• Task statement
Copy the records word for word. Pictures do not go in.

Stored records
□ □ □ □ □ □ □

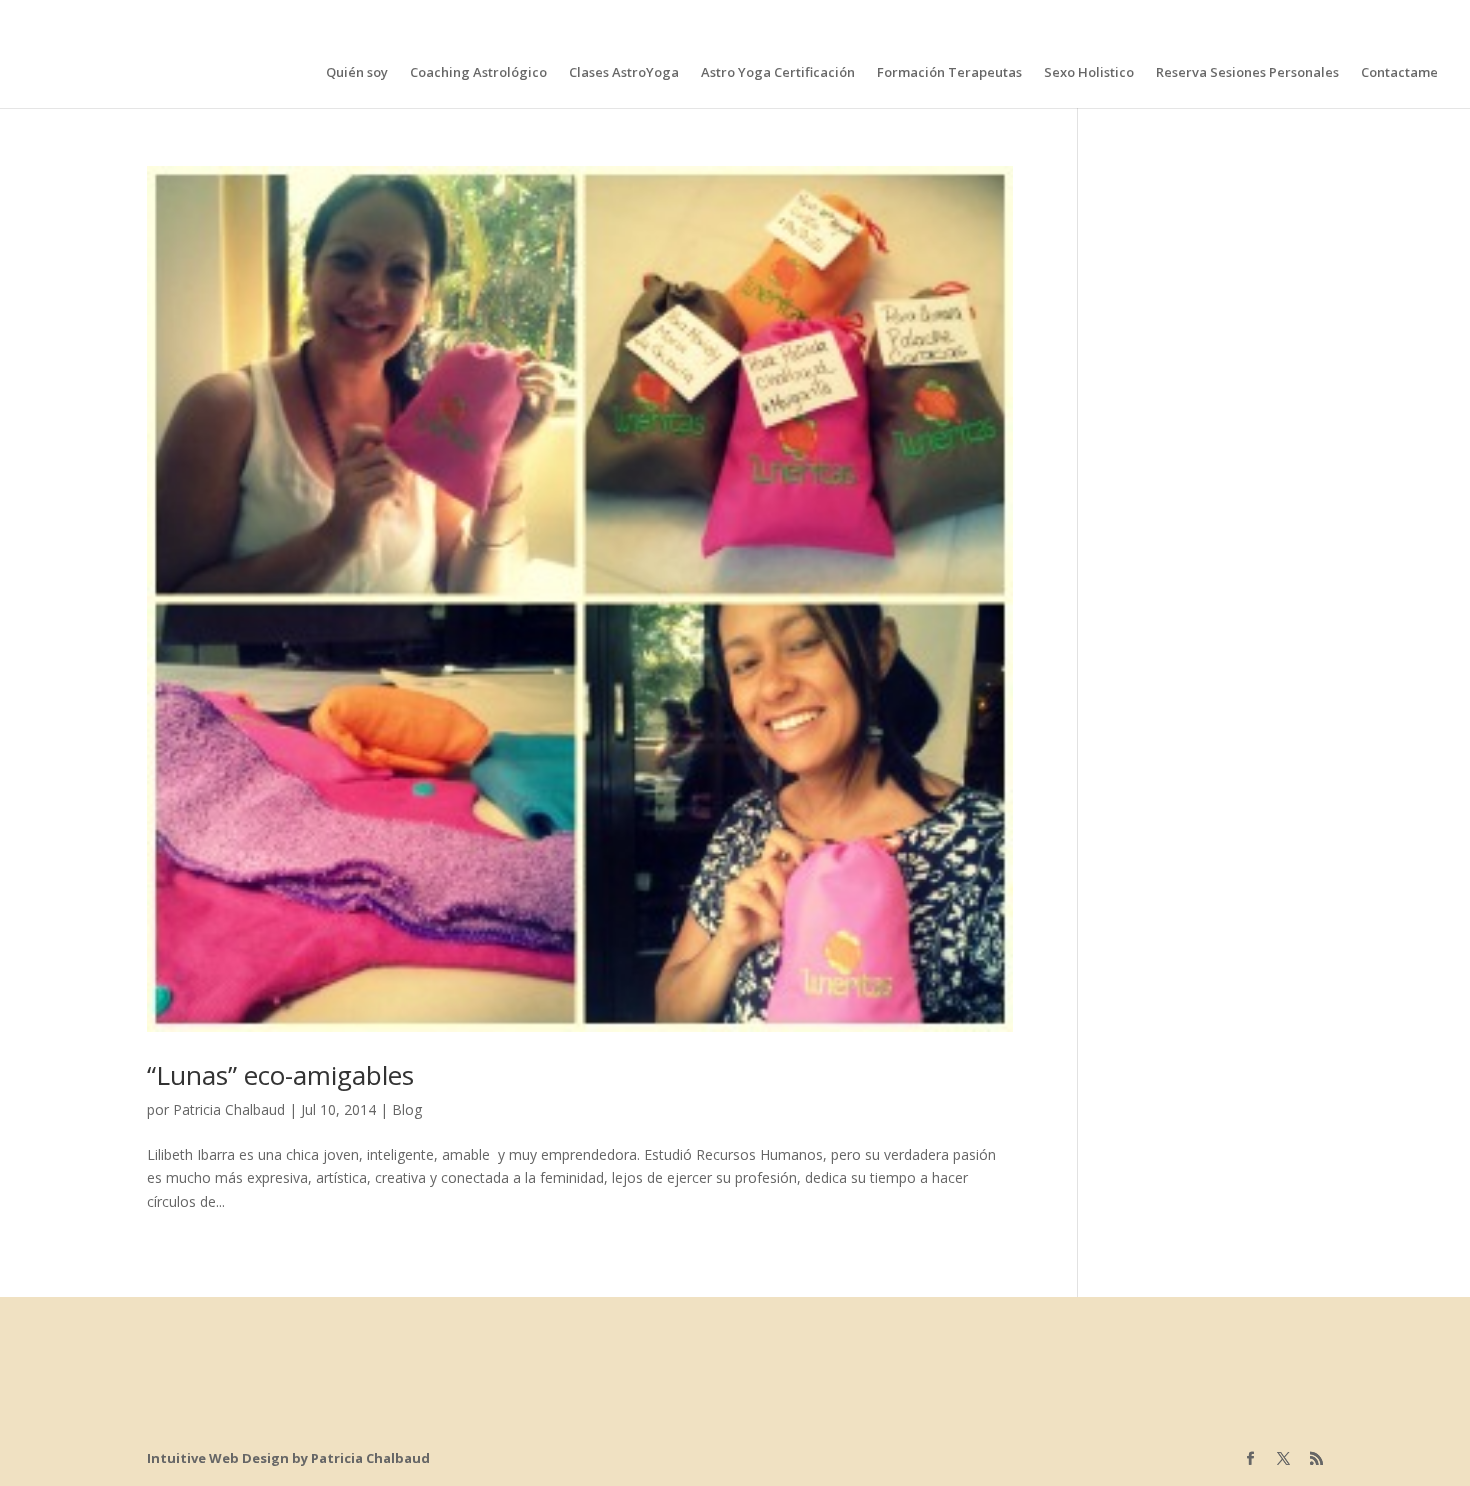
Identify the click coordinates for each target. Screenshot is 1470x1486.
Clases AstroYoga (624, 73)
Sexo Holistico (1089, 73)
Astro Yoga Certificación (778, 73)
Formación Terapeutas (949, 73)
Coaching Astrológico (478, 73)
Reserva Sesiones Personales (1247, 73)
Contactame (1399, 73)
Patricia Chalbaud (229, 1109)
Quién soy (357, 73)
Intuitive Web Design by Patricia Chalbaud (288, 1458)
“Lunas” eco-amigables (280, 1075)
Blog (407, 1109)
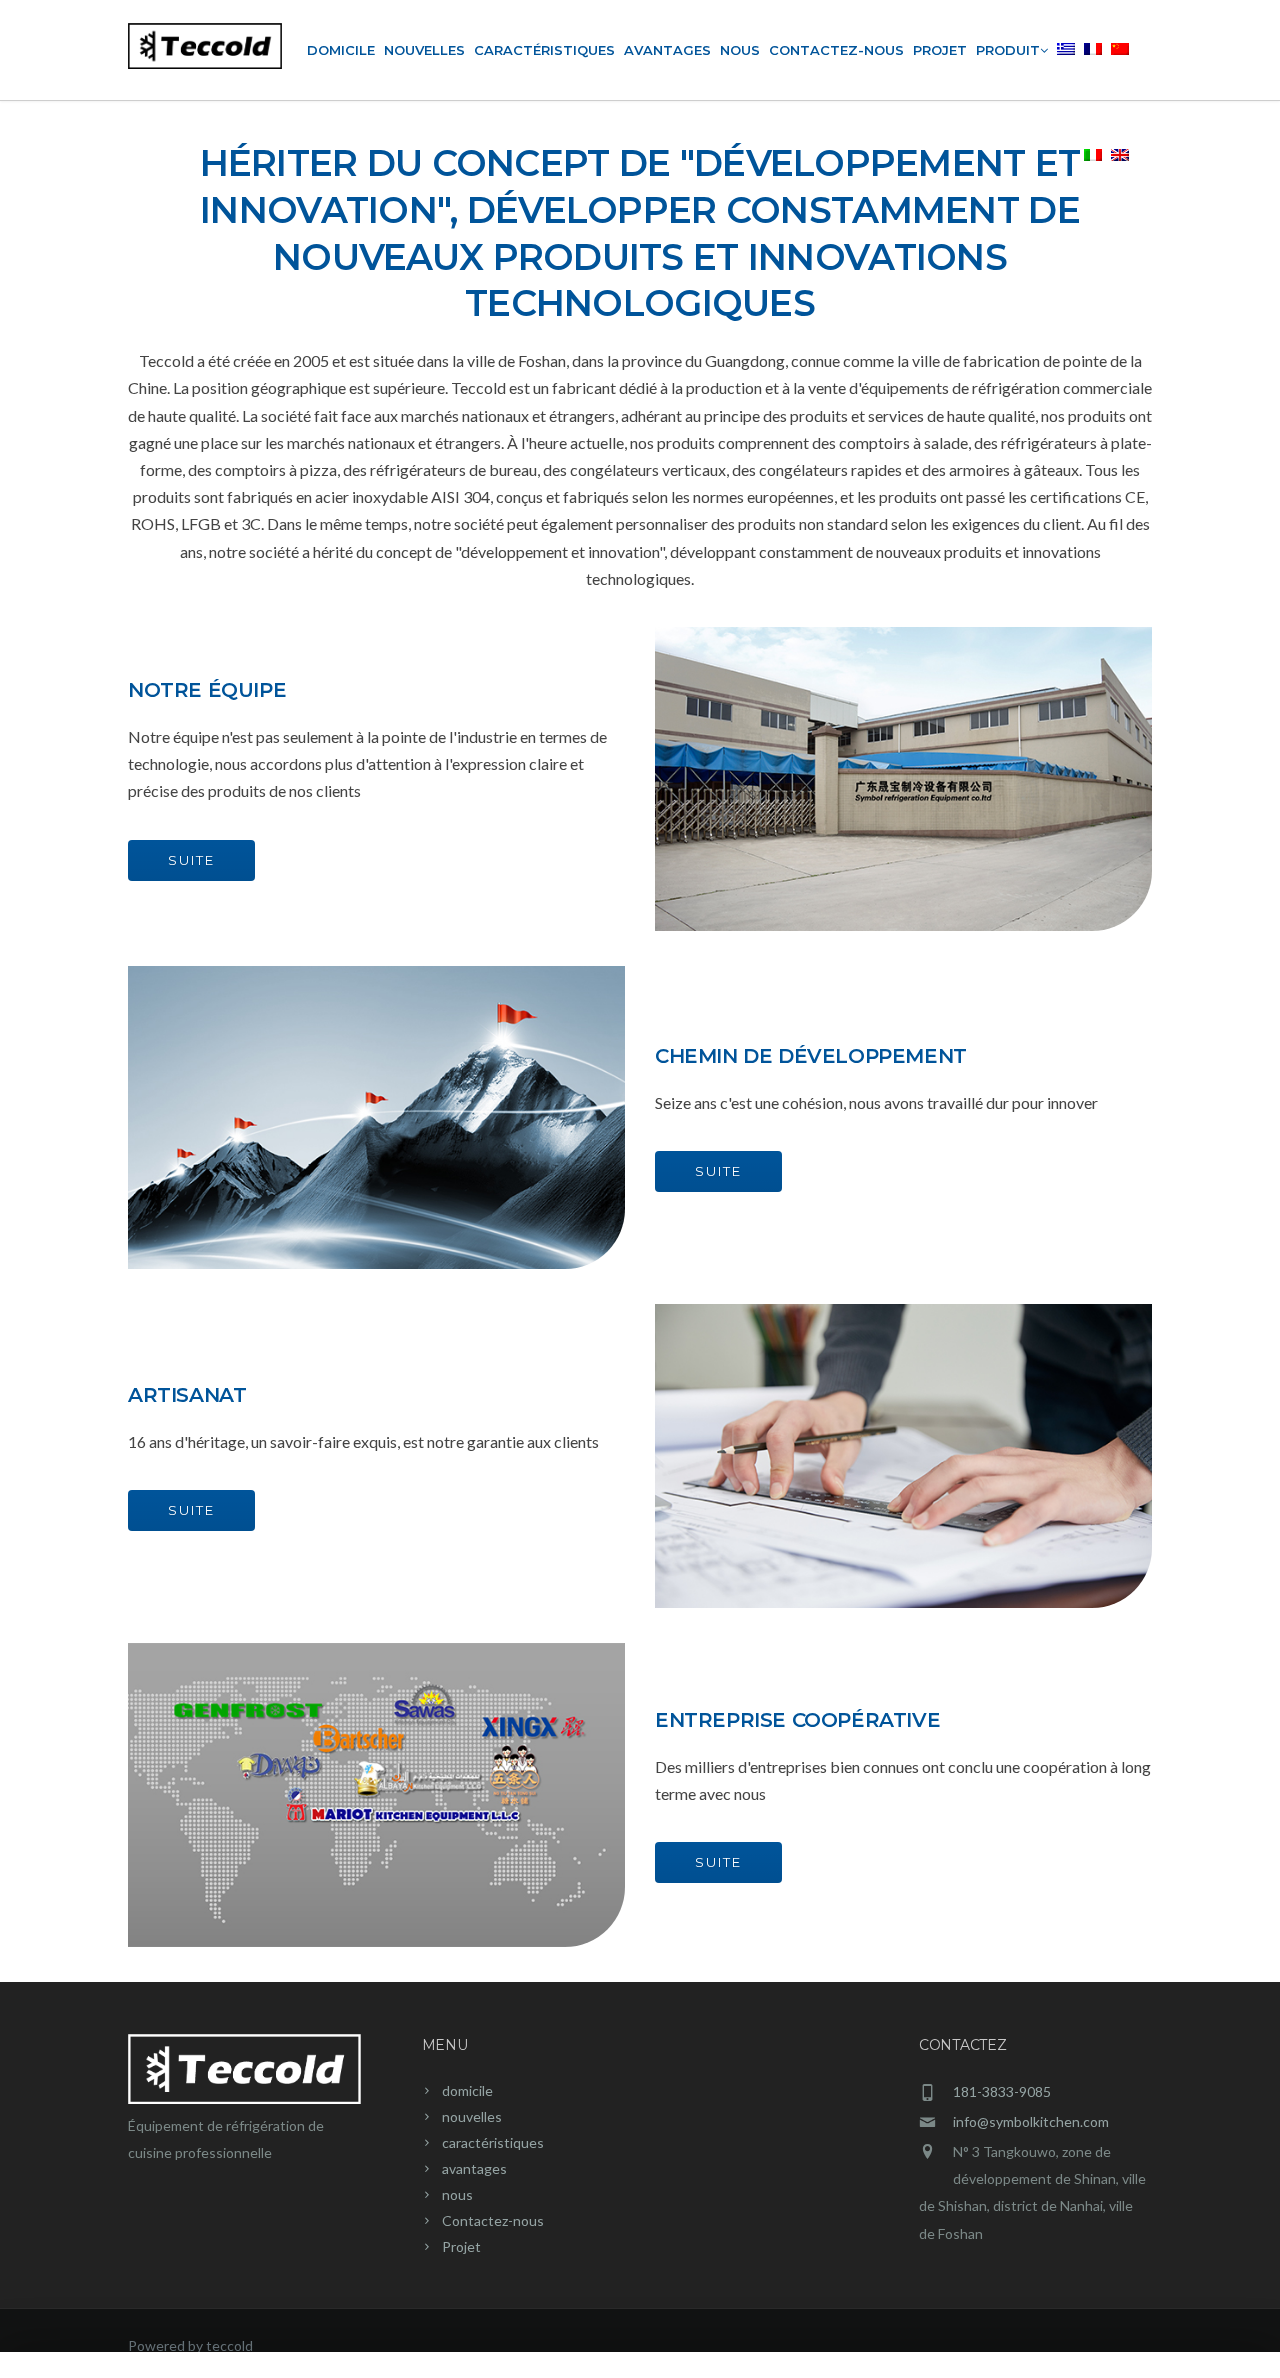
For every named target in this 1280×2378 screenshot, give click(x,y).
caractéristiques (544, 50)
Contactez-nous (836, 50)
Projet (940, 50)
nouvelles (424, 50)
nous (740, 50)
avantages (667, 50)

□ □ □ □ □ □ □

• Answer to the problem
Identify the click coordinates for each target. Screenshot is 1470x1486.
Clases AstroYoga (624, 73)
Sexo Holistico (1089, 73)
Astro Yoga Certificación (778, 73)
Formación Terapeutas (949, 73)
Coaching Astrológico (478, 73)
Reserva Sesiones Personales (1247, 73)
Contactame (1399, 73)
Patricia Chalbaud (229, 1109)
Quién soy (357, 73)
Intuitive Web Design by Patricia Chalbaud (288, 1458)
“Lunas” eco-amigables (280, 1075)
Blog (407, 1109)
For every named target in this 1280×2378 screenshot, give click(x,y).
caractéristiques (544, 50)
Contactez-nous (836, 50)
Projet (940, 50)
nouvelles (424, 50)
nous (740, 50)
avantages (667, 50)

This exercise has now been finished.